▸ **Work to complete**
Render the entire listing below as a JSON array of strings, with one string per line and blank lines omitted.

====

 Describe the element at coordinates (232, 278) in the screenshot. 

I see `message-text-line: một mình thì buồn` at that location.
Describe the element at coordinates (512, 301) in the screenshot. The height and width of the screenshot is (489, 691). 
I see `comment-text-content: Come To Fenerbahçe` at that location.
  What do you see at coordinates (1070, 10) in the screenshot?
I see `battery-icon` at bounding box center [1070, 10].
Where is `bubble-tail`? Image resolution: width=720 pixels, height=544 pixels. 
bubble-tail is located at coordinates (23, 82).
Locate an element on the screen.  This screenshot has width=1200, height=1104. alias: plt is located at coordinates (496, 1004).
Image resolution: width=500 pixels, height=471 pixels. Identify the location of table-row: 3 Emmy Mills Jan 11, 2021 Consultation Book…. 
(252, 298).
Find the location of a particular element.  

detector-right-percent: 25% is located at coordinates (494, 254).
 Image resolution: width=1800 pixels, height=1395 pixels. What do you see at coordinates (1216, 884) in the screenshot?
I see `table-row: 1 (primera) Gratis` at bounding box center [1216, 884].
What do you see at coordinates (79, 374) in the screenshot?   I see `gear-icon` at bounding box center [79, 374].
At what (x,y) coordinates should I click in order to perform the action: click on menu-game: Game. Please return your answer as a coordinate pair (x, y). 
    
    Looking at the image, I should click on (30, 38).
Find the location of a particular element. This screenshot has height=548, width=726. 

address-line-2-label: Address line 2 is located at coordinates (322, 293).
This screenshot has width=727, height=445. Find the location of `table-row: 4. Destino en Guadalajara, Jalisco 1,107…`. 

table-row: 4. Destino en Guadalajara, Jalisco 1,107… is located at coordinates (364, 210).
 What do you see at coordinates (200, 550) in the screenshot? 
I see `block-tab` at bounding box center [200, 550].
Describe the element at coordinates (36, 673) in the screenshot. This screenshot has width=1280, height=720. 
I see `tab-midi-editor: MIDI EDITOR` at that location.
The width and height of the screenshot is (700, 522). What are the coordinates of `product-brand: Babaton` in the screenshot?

====

▸ **Task result**
[
  " Describe the element at coordinates (232, 278) in the screenshot. ",
  "I see `message-text-line: một mình thì buồn` at that location.",
  "Describe the element at coordinates (512, 301) in the screenshot. The height and width of the screenshot is (489, 691). ",
  "I see `comment-text-content: Come To Fenerbahçe` at that location.",
  "  What do you see at coordinates (1070, 10) in the screenshot?",
  "I see `battery-icon` at bounding box center [1070, 10].",
  "Where is `bubble-tail`? Image resolution: width=720 pixels, height=544 pixels. ",
  "bubble-tail is located at coordinates (23, 82).",
  "Locate an element on the screen.  This screenshot has width=1200, height=1104. alias: plt is located at coordinates (496, 1004).",
  "Image resolution: width=500 pixels, height=471 pixels. Identify the location of table-row: 3 Emmy Mills Jan 11, 2021 Consultation Book…. ",
  "(252, 298).",
  "Find the location of a particular element.  ",
  "detector-right-percent: 25% is located at coordinates (494, 254).",
  " Image resolution: width=1800 pixels, height=1395 pixels. What do you see at coordinates (1216, 884) in the screenshot?",
  "I see `table-row: 1 (primera) Gratis` at bounding box center [1216, 884].",
  "What do you see at coordinates (79, 374) in the screenshot?   I see `gear-icon` at bounding box center [79, 374].",
  "At what (x,y) coordinates should I click in order to perform the action: click on menu-game: Game. Please return your answer as a coordinate pair (x, y). ",
  "    Looking at the image, I should click on (30, 38).",
  "Find the location of a particular element. This screenshot has height=548, width=726. ",
  "address-line-2-label: Address line 2 is located at coordinates (322, 293).",
  "This screenshot has width=727, height=445. Find the location of `table-row: 4. Destino en Guadalajara, Jalisco 1,107…`. ",
  "table-row: 4. Destino en Guadalajara, Jalisco 1,107… is located at coordinates (364, 210).",
  " What do you see at coordinates (200, 550) in the screenshot? ",
  "I see `block-tab` at bounding box center [200, 550].",
  "Describe the element at coordinates (36, 673) in the screenshot. This screenshot has width=1280, height=720. ",
  "I see `tab-midi-editor: MIDI EDITOR` at that location.",
  "The width and height of the screenshot is (700, 522). What are the coordinates of `product-brand: Babaton` in the screenshot?"
]